资源环境科技发展态势分析平台

The virtually identical oxygen isotope compositions of the Earth and Moon revealed by Apollo return samples have been a challenging constraint for lunar formation models. For a giant impact scenario to explain this observation, either the precursors to the Earth and Moon had identical oxygen isotope values or extensive homogenization of the two bodies occurred following the impact event. Here we present high-precision oxygen isotope analyses of a range of lunar lithologies and show that the Earth and Moon in fact have distinctly different oxygen isotope compositions. Oxygen isotope values of lunar samples correlate with lithology, and we propose that the differences can be explained by mixing between isotopically light vapour, generated by the impact, and the outermost portion of the early lunar magma ocean.
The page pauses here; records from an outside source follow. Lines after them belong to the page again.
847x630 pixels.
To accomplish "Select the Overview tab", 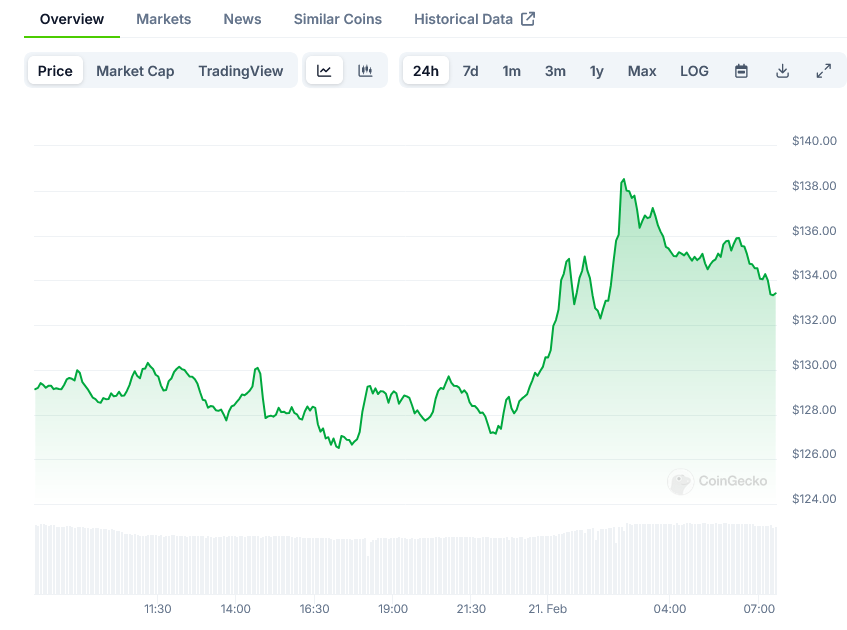I will click(72, 19).
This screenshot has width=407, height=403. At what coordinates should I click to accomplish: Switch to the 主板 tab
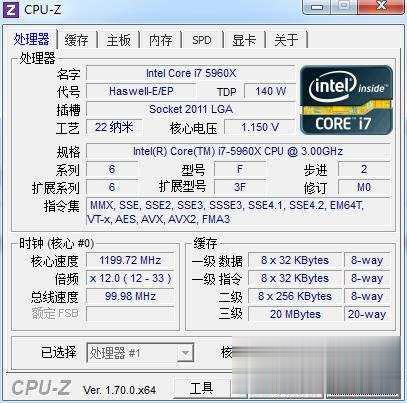119,40
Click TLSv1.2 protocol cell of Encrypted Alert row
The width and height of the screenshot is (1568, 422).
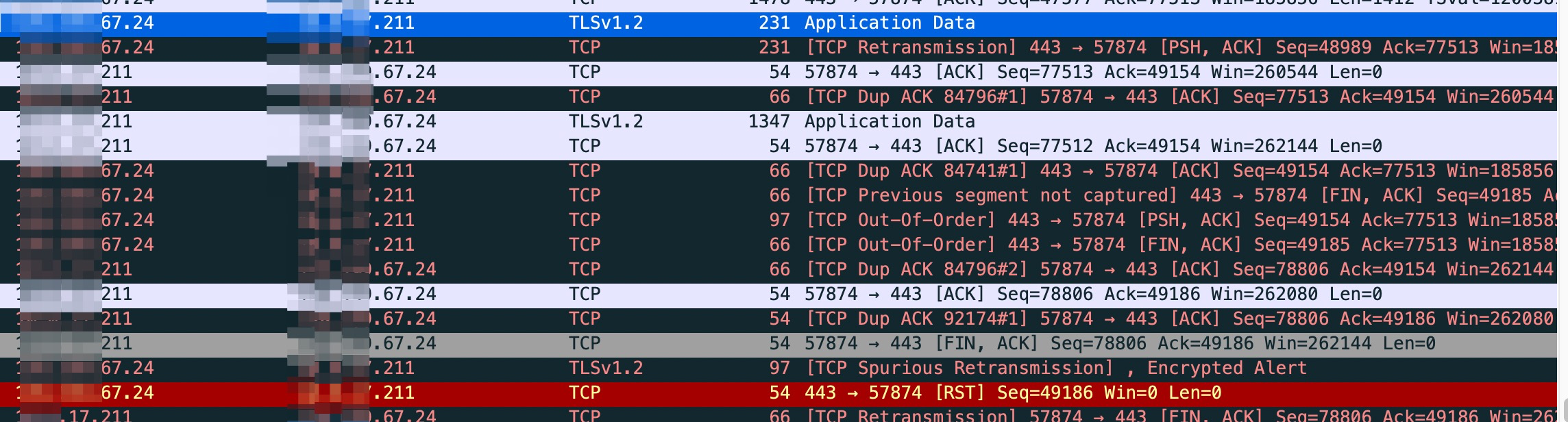coord(606,369)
Our data suggest that samples derived from the deep lunar mantle, which are isotopically heavy compared to Earth, have isotopic compositions that are most representative of the proto-lunar impactor 'Theia'. Our findings imply that the distinct oxygen isotope compositions of Theia and Earth were not completely homogenized by the Moon-forming impact, thus providing quantitative evidence that Theia could have formed farther from the Sun than did Earth.

High-precision measurements suggest that the Earth and Moon have distinct oxygen isotope compositions. This implies distinct oxygen isotopic compositions of the proto-Earth and its impactor that were not fully homogenized by the Moon-forming impact.